Indeed, I spent a bit of time chasing this too. I created this benchmark:
# v1.8.0
x = rand(ComplexF32,1000); y = similar(x);
u = similar(x, UInt64); v = similar(u);
conjmask = reinterpret(UInt64,[conj(zero(ComplexF32))]) |> only
reinterpcopy!(y,x) = copy!(y,reinterpret(eltype(y),x))
using BenchmarkTools
@btime broadcast!(conj,$y,$x);
#  679.221 ns (0 allocations: 0 bytes)
@btime broadcast!(xor,$v,$u,$conjmask);
#  65.814 ns (0 allocations: 0 bytes)
@btime reinterpcopy!($y, broadcast!(xor,$v,reinterpcopy!($u,$x),$conjmask));
#  676.923 ns (0 allocations: 0 bytes)
The first two tests do the exact same bit transformations to the input arrays, although the UInt version manages to SIMD and unroll and achieves a 10x speedup.
I tried to write a version using reinterpret(UInt64, x::ComplexF32) per-element, but #42968.
Instead, the third one bit-copies the Complex array into the UInt array, does the operation between the UInt arrays, then copies the result back to a Complex array. It takes the same amount of time as the pure float version even with two extra unfused copies.
I don’t have the expertise to say whether this is a Julia issue or an LLVM issue. The relevant definition is conj(z::Complex) = Complex(real(z),-imag(z)), but I’d be loath to write that any other way within Julia.
The @code_llvm does maybe suggest that Julia could generate better LLVM?
@code_llvm conj(2.0im)
;  @ complex.jl:276 within `conj`
define void @julia_conj_7225([2 x double]* noalias nocapture sret([2 x double]) %0, [2 x double]* nocapture
 nonnull readonly align 8 dereferenceable(16) %1) #0 {
top:
; ┌ @ complex.jl:72 within `real`
; │┌ @ Base.jl:38 within `getproperty`
    %2 = getelementptr inbounds [2 x double], [2 x double]* %1, i64 0, i64 0
; └└
; ┌ @ complex.jl:87 within `imag`
; │┌ @ Base.jl:38 within `getproperty`
    %3 = getelementptr inbounds [2 x double], [2 x double]* %1, i64 0, i64 1
; └└
; ┌ @ float.jl:381 within `-`
   %4 = load double, double* %3, align 8
   %5 = fneg double %4
; └
; ┌ @ complex.jl:14 within `Complex` @ complex.jl:14
   %6 = load double, double* %2, align 8
; └
  %.sroa.0.0..sroa_idx = getelementptr inbounds [2 x double], [2 x double]* %0, i64 0, i64 0
  store double %6, double* %.sroa.0.0..sroa_idx, align 8
  %.sroa.2.0..sroa_idx1 = getelementptr inbounds [2 x double], [2 x double]* %0, i64 0, i64 1
  store double %5, double* %.sroa.2.0..sroa_idx1, align 8
  ret void
}
 
@code_llvm -(2.0im)
;  @ complex.jl:287 within `-`
define void @julia_-_7227([2 x double]* noalias nocapture sret([2 x double]) %0, [2 x double]* nocapture nonnull readonly align 8 dereferenceable(16) %1) #0 {
top:
;  @ complex.jl:287 within `-` @ float.jl:381
  %2 = bitcast [2 x double]* %1 to <2 x double>*
  %3 = load <2 x double>, <2 x double>* %2, align 8
  %4 = fneg <2 x double> %3
;  @ complex.jl:287 within `-`
  %5 = bitcast [2 x double]* %0 to <2 x double>*
  store <2 x double> %4, <2 x double>* %5, align 8
  ret void
}
 
Notice the getelementptr business that is generated for conj but not -. That may be getting in the way of proper optimization?
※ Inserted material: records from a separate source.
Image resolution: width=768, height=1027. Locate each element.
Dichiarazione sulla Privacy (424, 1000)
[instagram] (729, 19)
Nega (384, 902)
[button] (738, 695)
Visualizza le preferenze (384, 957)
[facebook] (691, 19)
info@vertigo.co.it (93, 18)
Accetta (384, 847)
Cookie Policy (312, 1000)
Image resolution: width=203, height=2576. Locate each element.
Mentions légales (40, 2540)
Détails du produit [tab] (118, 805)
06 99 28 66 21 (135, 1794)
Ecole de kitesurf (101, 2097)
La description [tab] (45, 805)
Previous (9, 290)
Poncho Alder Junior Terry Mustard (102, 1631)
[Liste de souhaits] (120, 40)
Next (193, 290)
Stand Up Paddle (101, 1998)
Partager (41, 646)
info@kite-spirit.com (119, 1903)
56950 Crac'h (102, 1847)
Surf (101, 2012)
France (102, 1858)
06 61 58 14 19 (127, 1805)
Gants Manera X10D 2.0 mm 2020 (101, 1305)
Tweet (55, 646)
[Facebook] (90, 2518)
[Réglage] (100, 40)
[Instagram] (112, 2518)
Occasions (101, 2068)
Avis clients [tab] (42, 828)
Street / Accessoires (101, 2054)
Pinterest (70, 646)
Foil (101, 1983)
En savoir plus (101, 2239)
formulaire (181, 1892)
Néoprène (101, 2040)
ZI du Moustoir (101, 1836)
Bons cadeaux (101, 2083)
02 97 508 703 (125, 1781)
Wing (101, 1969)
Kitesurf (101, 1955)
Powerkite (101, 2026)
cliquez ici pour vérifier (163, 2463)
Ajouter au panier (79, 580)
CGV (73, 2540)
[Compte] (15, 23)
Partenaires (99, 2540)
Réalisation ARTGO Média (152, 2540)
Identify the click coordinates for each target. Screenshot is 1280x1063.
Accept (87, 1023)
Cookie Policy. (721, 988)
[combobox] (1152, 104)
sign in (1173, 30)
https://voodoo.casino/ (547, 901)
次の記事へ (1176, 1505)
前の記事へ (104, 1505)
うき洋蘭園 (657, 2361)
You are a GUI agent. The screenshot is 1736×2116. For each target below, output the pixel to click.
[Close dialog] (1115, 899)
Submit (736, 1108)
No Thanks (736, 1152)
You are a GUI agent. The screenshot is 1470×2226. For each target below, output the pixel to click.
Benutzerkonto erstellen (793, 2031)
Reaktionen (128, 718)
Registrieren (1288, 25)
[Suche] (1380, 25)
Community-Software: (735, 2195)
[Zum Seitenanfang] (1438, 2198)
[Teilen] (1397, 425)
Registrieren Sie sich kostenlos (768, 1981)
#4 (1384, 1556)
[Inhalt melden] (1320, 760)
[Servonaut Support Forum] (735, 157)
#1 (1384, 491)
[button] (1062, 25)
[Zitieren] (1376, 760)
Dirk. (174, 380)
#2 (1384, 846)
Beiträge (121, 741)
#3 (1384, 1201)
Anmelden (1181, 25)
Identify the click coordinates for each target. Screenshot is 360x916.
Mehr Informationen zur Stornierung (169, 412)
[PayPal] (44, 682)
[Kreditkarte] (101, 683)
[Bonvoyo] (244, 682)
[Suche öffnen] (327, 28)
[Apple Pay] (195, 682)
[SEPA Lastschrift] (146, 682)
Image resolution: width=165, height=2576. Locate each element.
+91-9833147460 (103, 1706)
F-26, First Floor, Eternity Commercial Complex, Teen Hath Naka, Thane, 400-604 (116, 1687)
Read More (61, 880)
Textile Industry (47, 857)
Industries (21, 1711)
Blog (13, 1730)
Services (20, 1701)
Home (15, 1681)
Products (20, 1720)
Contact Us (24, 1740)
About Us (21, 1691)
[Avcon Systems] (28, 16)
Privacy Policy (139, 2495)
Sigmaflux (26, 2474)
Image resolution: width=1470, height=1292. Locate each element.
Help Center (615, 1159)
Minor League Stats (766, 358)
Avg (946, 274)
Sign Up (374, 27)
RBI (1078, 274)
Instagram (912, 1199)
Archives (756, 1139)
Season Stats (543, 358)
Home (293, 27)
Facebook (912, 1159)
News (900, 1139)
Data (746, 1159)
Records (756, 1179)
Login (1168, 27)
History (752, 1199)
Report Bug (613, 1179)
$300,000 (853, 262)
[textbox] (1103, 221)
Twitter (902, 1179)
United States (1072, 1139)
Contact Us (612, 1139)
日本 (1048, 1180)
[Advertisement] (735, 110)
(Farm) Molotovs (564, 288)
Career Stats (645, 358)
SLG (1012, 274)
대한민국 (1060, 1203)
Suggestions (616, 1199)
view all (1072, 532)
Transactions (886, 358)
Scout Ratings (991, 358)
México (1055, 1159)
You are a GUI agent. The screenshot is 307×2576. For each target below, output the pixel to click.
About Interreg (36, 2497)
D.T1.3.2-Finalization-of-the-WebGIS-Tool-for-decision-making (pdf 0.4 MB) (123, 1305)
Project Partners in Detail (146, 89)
The @code_native seems to reflect this difference.
I don’t have significant knowledge or understanding of LLVM, so can’t say whether Julia’s generated LLVM is truly the issue. But whether it’s Julia or LLVM, there’s definitely a potential performance improvement that could come out of this. Surely, there are many other cases where we’re similarly suboptimal.
EDIT: The plot thickens. Duplicating the definition of conj seems to be giving a signficant (but still partial) improvement. What’s going wrong with the normal one?
# v1.8.0
conj_duplicate(z::Complex) = Complex(real(z),-imag(z))
@btime broadcast!(conj_duplicate,$y,$x);
#  447.449 ns (0 allocations: 0 bytes)